In response, Wisconsin Sen. Joseph McCarthy and the House Un-American Affairs Committee began investigating alleged members of the communist party.
Among those questioned was playwright Arthur Miller. The inquiry into Miller's alleged Communist ties led him to write "The Crucible."
The Acting Company will perform Miller's play beginning Friday.
Instead of making "The Crucible" a fictional version of McCarthy and HUAC's methods, Miller made the play about the Salem witch trials that occurred in 1692 and 1693 in Salem, Mass.
"(Miller) wasn't interested in the Salem witch trials; he was more interested in sharing his views on the McCarthy trials," said "Crucible" director Ellie Palmer. "A witch hunt is a witch hunt and, during the 1950s, it was the communists who were being hunted."
"The Crucible" opens with the Rev. Parris (Richard Rawlinson) praying for his unconscious daughter, Betty (Molly Grover). Through his niece, Abigail (Margaret Grover), he discovers Betty and Abigail have been engaging in occult activities in the forest.
A crowd begins to gather, the suspicion of witchcraft looming. Parris summons the Rev. John Hale (Harold Whitson), an expert in the occult. Hale interrogates black slave Tituba (Yolanda Bonkowski), who was with the girls in the forest. Tituba accuses various Salem townspeople of witchcraft.

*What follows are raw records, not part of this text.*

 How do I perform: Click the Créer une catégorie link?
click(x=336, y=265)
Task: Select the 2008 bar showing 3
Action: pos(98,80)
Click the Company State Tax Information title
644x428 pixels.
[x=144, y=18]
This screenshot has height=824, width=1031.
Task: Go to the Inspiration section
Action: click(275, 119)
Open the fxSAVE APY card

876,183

Abigail joins her, and Betty wakes up, only to join them in accusing others.
These accusations then begin a series of witch trials in Salem, with local farmer John Proctor (David Gagnon) trying to expose the girls as frauds.
"I think (Arthur Miller) used this play to show that people in positions of power use public enemy No. 1, or the fear of public enemy No. 1, to advance their own agenda," Palmer said. "That's the case with several of the characters in the play."
Though the play is based in the 1690s and was written about McCarthyism, "it's pertinent, even today," Palmer said. "We still have these issues, such as fear mongering, even today."